Tuesday, 25 June 2013

How to clean tarnished brass candlesticks, naturally!

I bought these cute wee candle stick holders at the local markets on Sunday - all 3 for $5! I was happy! They looked like they were probably brass but it was hard to tell as they were totally green. I figured that they were either the real deal and I had got a real deal... or they were some cheap and nasty thing and I had bought my self a set of three green tarnished cheap candle sticks.  I thought I'd have a go at polishing them up and see what happened.


Here's what I did... First I used a magnet to see if they were solid brass or brass covered steel. The magnet will not stick to solid brass and WILL stick to brass coated steel. If you use this method on brass coated steel you will probably remove the tarnish AND the brass and be left with an uncoated steel object -  you might not want that!

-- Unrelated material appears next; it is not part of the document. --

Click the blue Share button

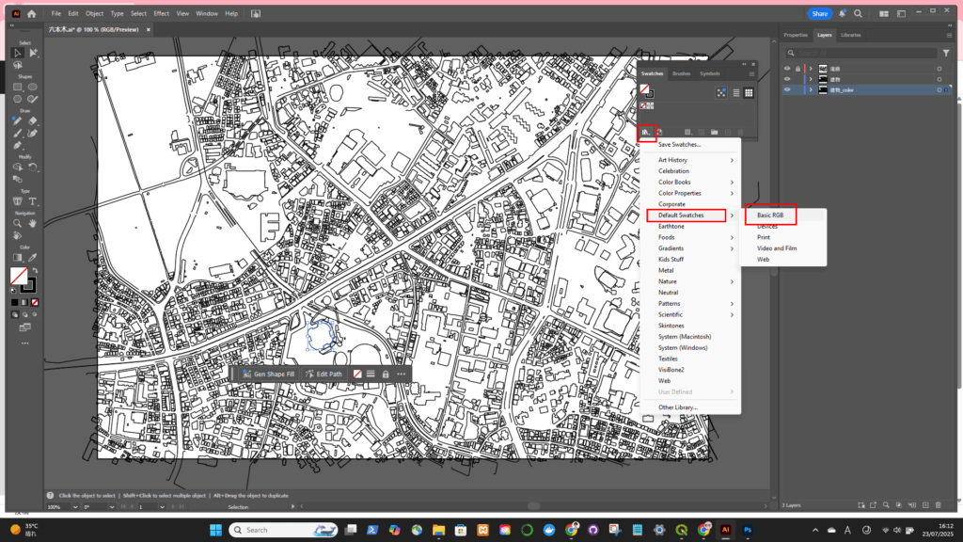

These ones seemed to be solid brass as the magnet wouldn't stick in the slightest...
Then I pulled them apart (the stick unscrewed from the base) and soaked them in a 50/50 white vinegar and water mix for about 20 minutes.

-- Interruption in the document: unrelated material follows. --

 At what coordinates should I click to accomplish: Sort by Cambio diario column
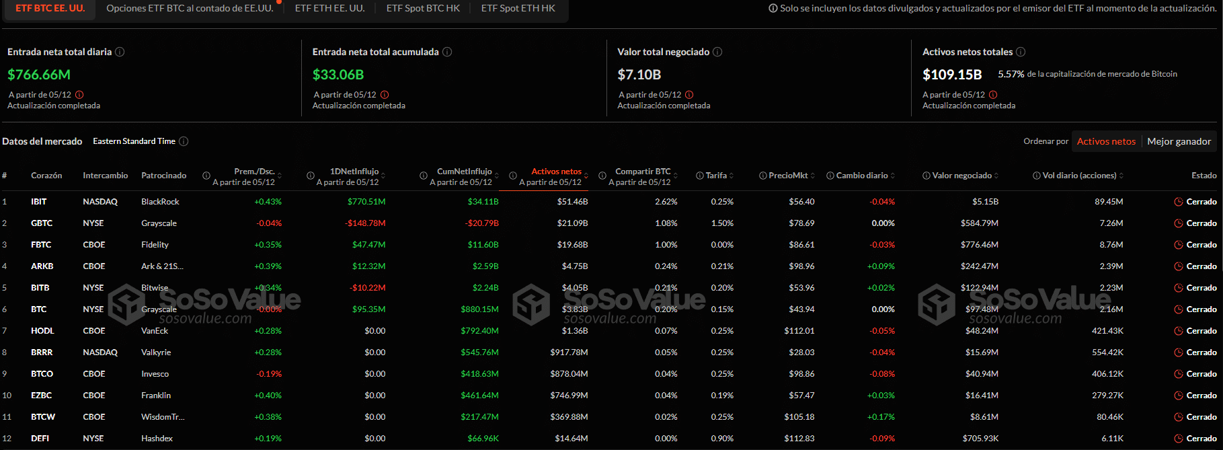pyautogui.click(x=893, y=176)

Depending on how precious the item is - scrub off the tarnish with a pot scrubber and an old toothbrush or maybe a cloth if it is something precious or expensive. I found the tarnish came off quite easily on the large area with a cheap green plastic pot scrubby thing.


For some of the harder to get at area's like the edges and the dips in the bases I soaked it a bit longer and used a toothbrush and a bread and butter knife to scrape away at the tarnish - remember if your item is something precious, this may not be the way to go!


I cleaned up two and then photographed them for comparison - what do you think??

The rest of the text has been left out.